Custom differentiation for dummies?

Sam

unread,

Oct 8, 2019, 1:01:45 AM10/8/19

to Swift for TensorFlow

Hi!

The current documentation assumes a lot of higher level calculus knowledge that I don't quite have. I can usually get through stuff fine, but when muddling through these docs I keep finding myself two or three levels deep googling terms I don't know. I hope that a more accessible version will come about at some point.

Perhaps this is me being a little thick, but after a few hours spent looking at it, I'm still not quite sure how to do custom differentiation. I've been trying to understand what to do with pullback, but I don't quite understand what the v argument is and how we're meant to use it. As I understand from reading up on general auto diff techniques, reverse mode differentiation means that we're effectively running the chain rule backwards and upside down, and v might be some kind of adjoint variable, but I'm not actually quite sure what that means. I think it's something to do with the rate of change of the input with respect to the output, which presumably means the parameters and return value of the function respectively.

I find myself in a situation where I know the conventional derivative of some expression, and I know that I have to incorporate v somehow, but I'm not sure quite how. By observation, multiplying by v seems to be the thing a lot of the time, but presumably not all of the time. Is there a plain language explanation of this somewhere? I think it would be a very valuable thing to add to the custom differentiation tutorial, which currently just shows an example of exp being multiplied by v without remarking why.

Let's say I'm creating a custom differential for ax^2 + bx + c. I obviously know how to take that to the 2ax + b stage, but what I'm lacking is a general understanding of what that becomes in pullback: { v in ... } format.

Presumably most of the people using this at the moment have more maths education than I do, so sorry for being that guy, but I hope that it's considered a design goal that people with my level of ability should be able to do these things. Or maybe everyone else gets it instantly and I'm just being thick today, that's very plausible.

I'm having a lot of fun playing with all of this though, and I'm very impressed with it! While I'm experienced with general coding, Swift, TensorFlow, and machine learning are all new areas for me, so I'm throwing myself into the deep end with this.

Sam.

Marc Rasi

unread,

Oct 8, 2019, 4:08:03 PM10/8/19

to Sam, Swift for TensorFlow

The current documentation assumes a lot of higher level calculus knowledge that I don't quite have. I can usually get through stuff fine, but when muddling through these docs I keep finding myself two or three levels deep googling terms I don't know. I hope that a more accessible version will come about at some point.

A very accessible tutorial sounds like a pretty good idea. I don't know of any specific plans to write one, but someone should definitely work on one at some point :)

There's one improvement in the works that will hopefully make custom derivatives in the Swift AD system much easier, so it's probably not worth it to spend too much effort on a great accessible guide before that lands. The improvement is that you'll be able to write most custom derivatives as differentials instead of pullbacks, and differentials are usually easier to understand and write than pullbacks. The compiler will automatically figure out the correct pullback based on your custom differential.

In the meantime, I can try to answer your specific questions about custom differentiation.

I always think of reverse mode autodiff in terms of calculating the gradient of a loss (L) with respect to some model parameters (M). The relationship between L and M might look like this:

A = f(M)

L = g(A)

For simplicity, let's assume that M and A are 1-dimensional.

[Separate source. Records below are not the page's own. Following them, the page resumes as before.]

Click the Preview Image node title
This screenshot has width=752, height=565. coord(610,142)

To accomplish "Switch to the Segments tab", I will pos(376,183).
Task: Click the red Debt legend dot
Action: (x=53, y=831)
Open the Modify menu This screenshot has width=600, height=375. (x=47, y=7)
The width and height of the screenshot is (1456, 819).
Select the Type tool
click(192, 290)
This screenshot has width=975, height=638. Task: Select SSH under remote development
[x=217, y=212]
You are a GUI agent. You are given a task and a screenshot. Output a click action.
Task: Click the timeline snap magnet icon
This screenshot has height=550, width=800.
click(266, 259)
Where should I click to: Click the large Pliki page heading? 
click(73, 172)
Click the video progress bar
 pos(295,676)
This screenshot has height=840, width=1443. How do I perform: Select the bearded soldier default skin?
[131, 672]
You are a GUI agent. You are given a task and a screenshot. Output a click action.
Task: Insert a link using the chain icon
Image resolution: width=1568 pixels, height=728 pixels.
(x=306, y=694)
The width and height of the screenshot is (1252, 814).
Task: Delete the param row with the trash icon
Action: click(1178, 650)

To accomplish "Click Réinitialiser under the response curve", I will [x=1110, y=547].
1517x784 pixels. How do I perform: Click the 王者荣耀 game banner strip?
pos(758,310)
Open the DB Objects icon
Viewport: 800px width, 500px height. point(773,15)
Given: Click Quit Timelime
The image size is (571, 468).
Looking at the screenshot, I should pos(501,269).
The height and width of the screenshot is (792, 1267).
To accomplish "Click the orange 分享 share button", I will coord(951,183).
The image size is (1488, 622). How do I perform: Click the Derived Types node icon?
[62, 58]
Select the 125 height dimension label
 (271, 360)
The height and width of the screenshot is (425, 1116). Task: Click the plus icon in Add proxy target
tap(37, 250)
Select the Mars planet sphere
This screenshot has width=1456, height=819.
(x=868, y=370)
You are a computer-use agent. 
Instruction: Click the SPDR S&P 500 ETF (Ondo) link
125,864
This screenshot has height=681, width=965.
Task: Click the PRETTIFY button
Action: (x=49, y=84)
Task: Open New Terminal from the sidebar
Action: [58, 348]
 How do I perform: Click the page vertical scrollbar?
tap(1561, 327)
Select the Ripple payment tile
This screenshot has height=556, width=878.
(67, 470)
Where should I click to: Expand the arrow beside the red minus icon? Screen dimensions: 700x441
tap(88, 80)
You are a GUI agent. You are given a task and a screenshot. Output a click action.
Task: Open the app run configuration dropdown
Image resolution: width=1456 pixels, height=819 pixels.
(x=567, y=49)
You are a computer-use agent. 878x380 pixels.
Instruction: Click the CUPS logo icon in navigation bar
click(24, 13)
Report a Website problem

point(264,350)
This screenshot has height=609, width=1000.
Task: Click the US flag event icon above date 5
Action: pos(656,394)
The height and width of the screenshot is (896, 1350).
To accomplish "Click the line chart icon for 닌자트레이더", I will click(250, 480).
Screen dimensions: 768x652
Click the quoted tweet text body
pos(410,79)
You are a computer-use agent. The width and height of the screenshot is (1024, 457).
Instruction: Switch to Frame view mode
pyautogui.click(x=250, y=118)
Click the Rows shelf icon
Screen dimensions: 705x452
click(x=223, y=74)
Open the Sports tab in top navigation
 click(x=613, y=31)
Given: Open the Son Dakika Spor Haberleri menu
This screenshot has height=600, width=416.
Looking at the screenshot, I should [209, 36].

Backpropagation starts with the fact that dL/dL = 1 and "backpropagates" that through all the relationships, by applying the chain rule:

dL/dA = dL/dA * dL/dL = g' * dL/dL
dL/dM = dA/dM * dL/dA = f' * dL/dA

You can think of each of these lines as functions that tell you how to transform dL/d<output of a function> into dL/d<input of the function>. This function is the pullback. So the pullbacks in this example are:

pullback_g(v) = g' * v // this function transforms dL/d<output of g> into dL/d<input of g>
pullback_f(v) = f' * v // this function transofrms dL/d<output of f> into dL/d<input of f>

And the full backpropagated gradient is calculated as pullback_f(pullback_g(1)).

So the `v` you are asking about is dL/d<output of a function>, and the pullback is responsible for transforming it into dL/d<input of a function>. Similarly in the multivariable case, `v` is the gradient of L with respect to the output of a function, and the pullback is responsible for transforming it into the gradient of L with respect to the input of that function.

Let's say I'm creating a custom differential for ax^2 + bx + c. I obviously know how to take that to the 2ax + b stage, but what I'm lacking is a general understanding of what that becomes in pullback: { v in ... } format.

I think you mean to say "custom pullback," not "custom differential", because a pullback is what you need (for now) to customize gradients in Swift AD. Also it's important to state which variables your pullback are with respect to. It looks like you're just doing it with respect to `x` in your example, so I'll go with that.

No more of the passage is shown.